_YOUR GOAL_
In the material below, the lines between the one holding "The width and" and the one holding "Task: Click the user avatar picture", inclusive, are to be set down word for word. Pictures stay out.
◆ ◆ ◆ ◆
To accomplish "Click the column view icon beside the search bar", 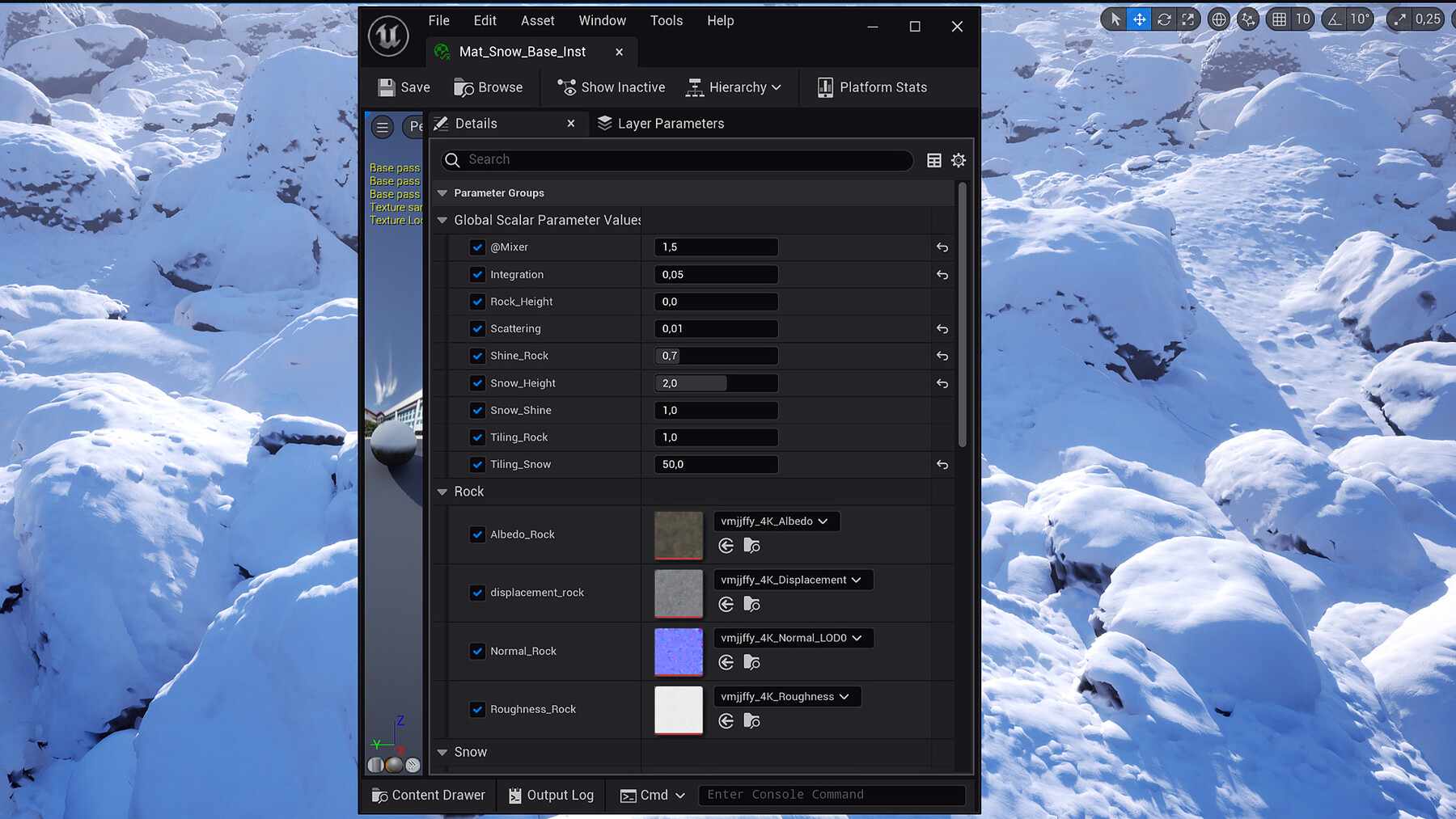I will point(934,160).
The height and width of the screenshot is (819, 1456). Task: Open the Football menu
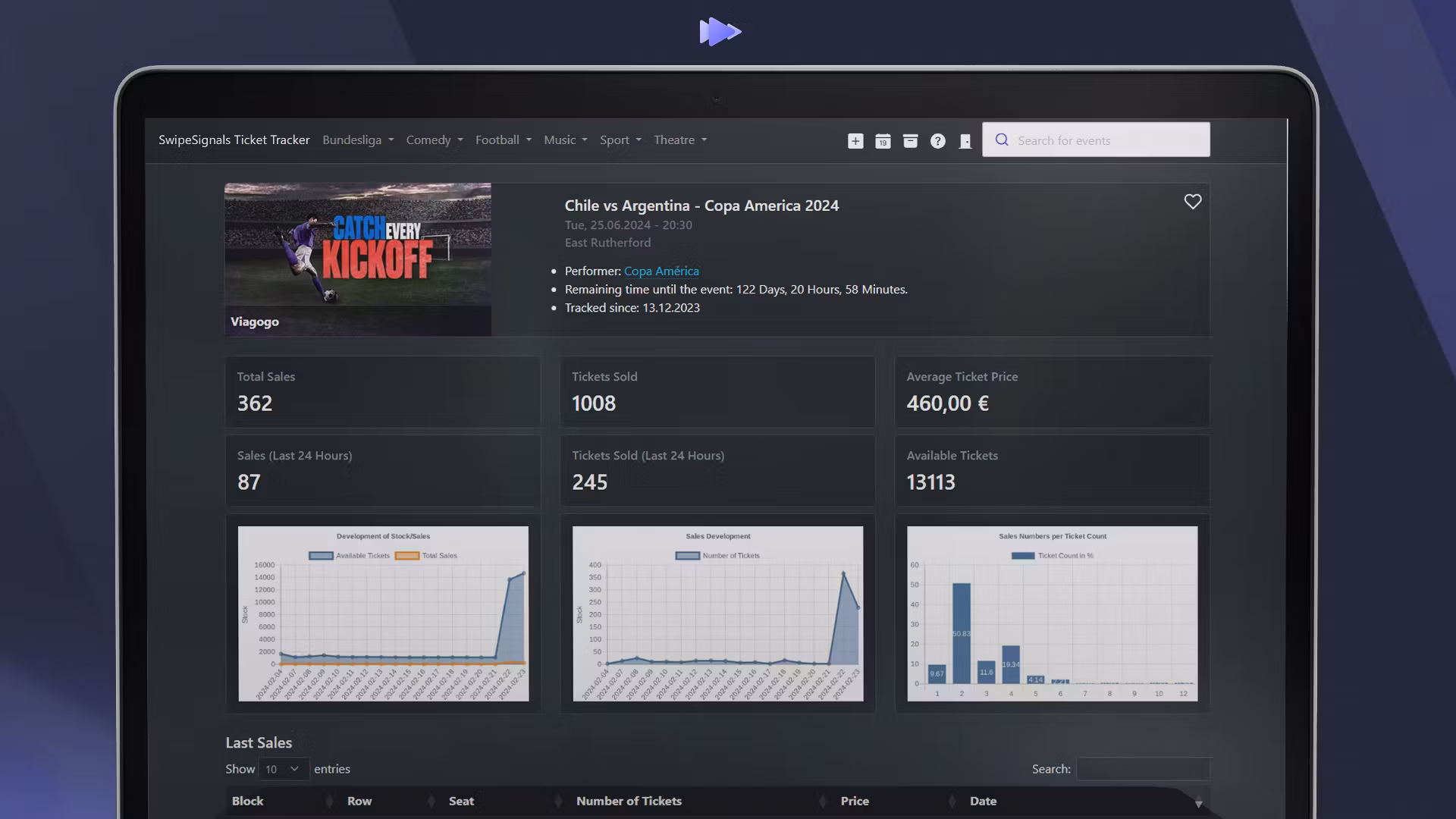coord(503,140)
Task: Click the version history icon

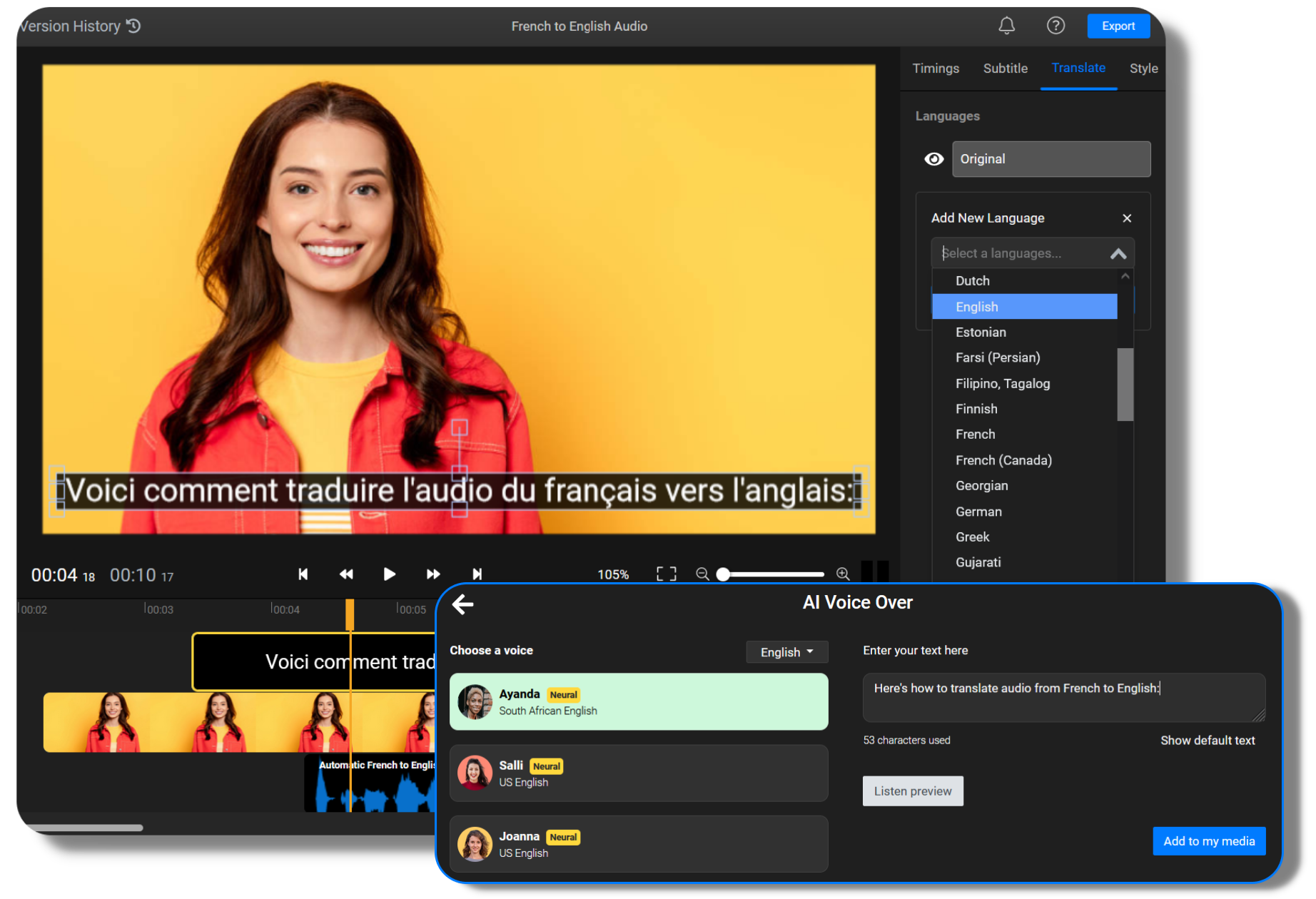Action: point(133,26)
◆ ◆ ◆ ◆
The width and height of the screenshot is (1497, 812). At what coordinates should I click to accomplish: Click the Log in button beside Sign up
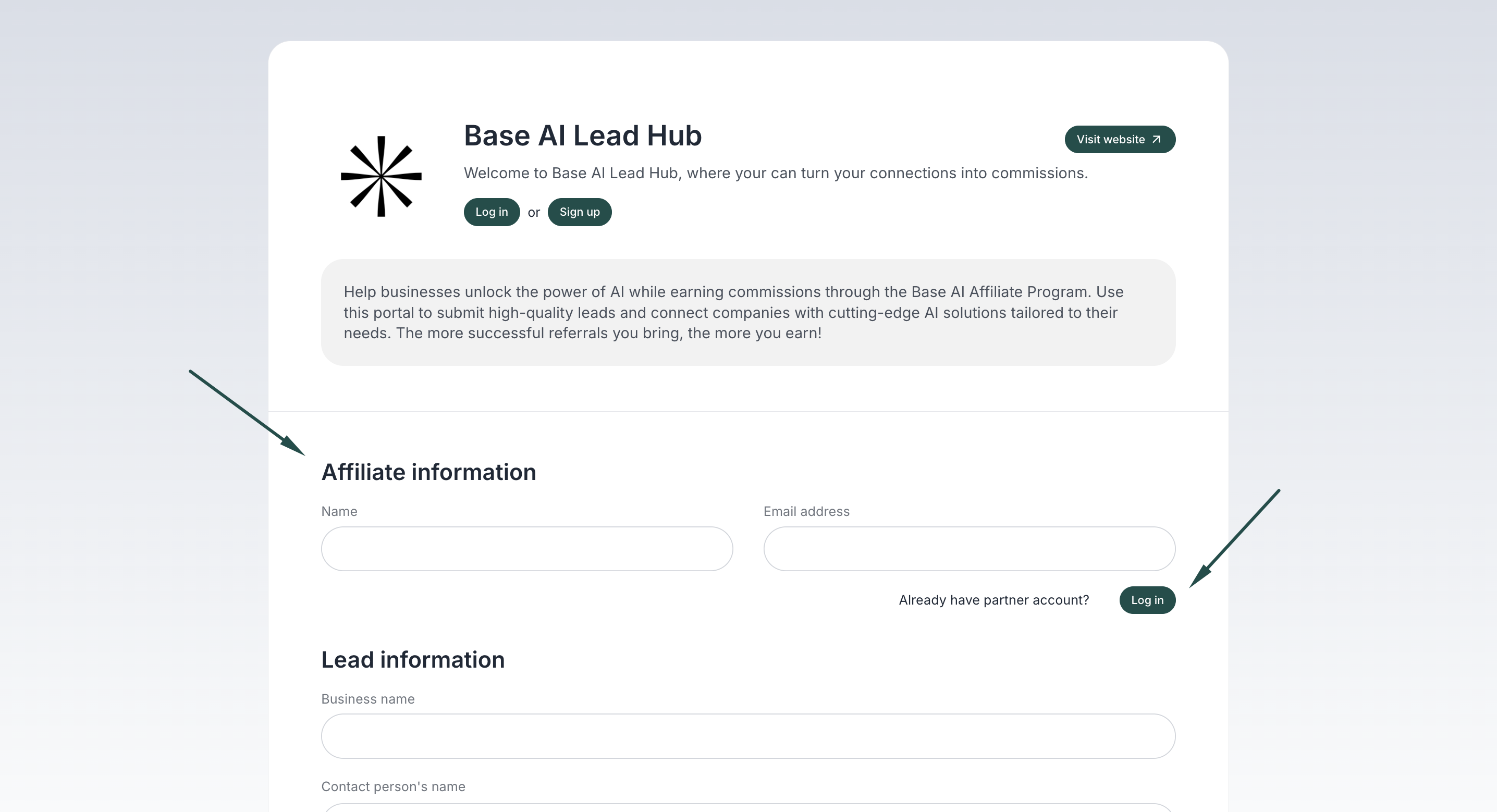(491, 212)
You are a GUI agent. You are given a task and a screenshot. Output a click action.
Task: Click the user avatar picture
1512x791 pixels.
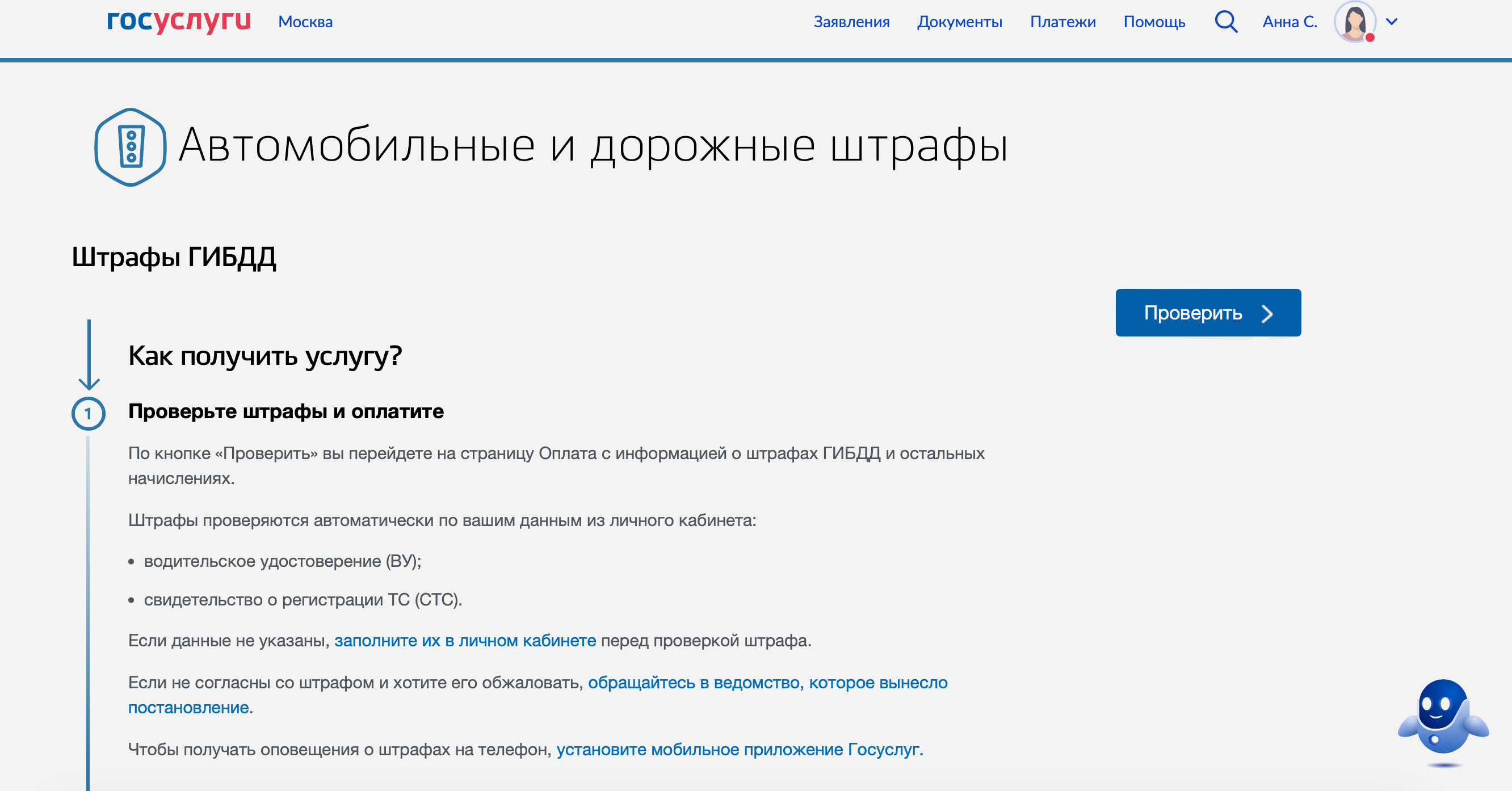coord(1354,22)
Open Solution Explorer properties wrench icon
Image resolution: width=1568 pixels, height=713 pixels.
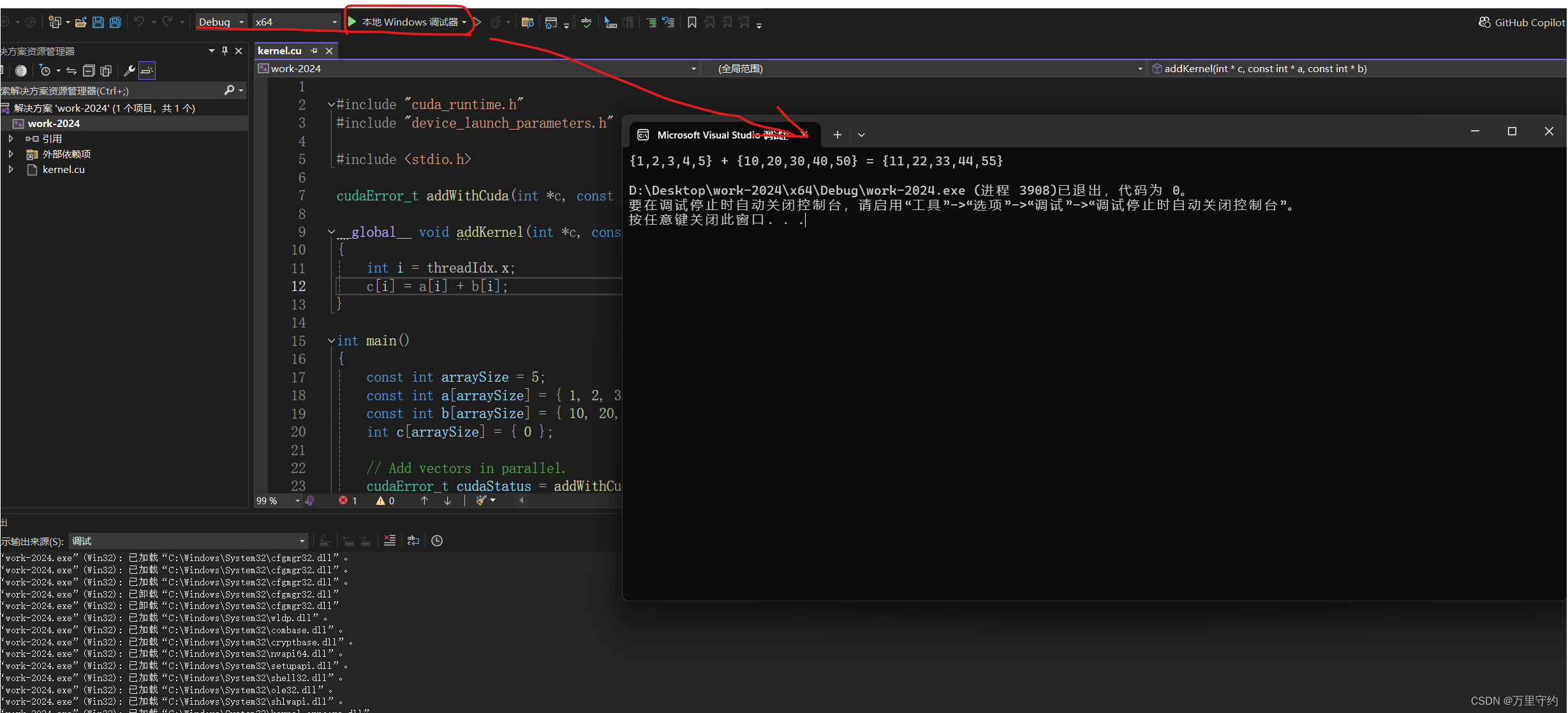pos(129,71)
◆ ◆ ◆ ◆
_ANSWER TO THIS EXERCISE_
The width and height of the screenshot is (1497, 812). At what coordinates should I click to accomplish: Click the Log in button beside Sign up
(491, 212)
You are a GUI agent. You are given a task and a screenshot. Output a click action.
Task: Click the user avatar picture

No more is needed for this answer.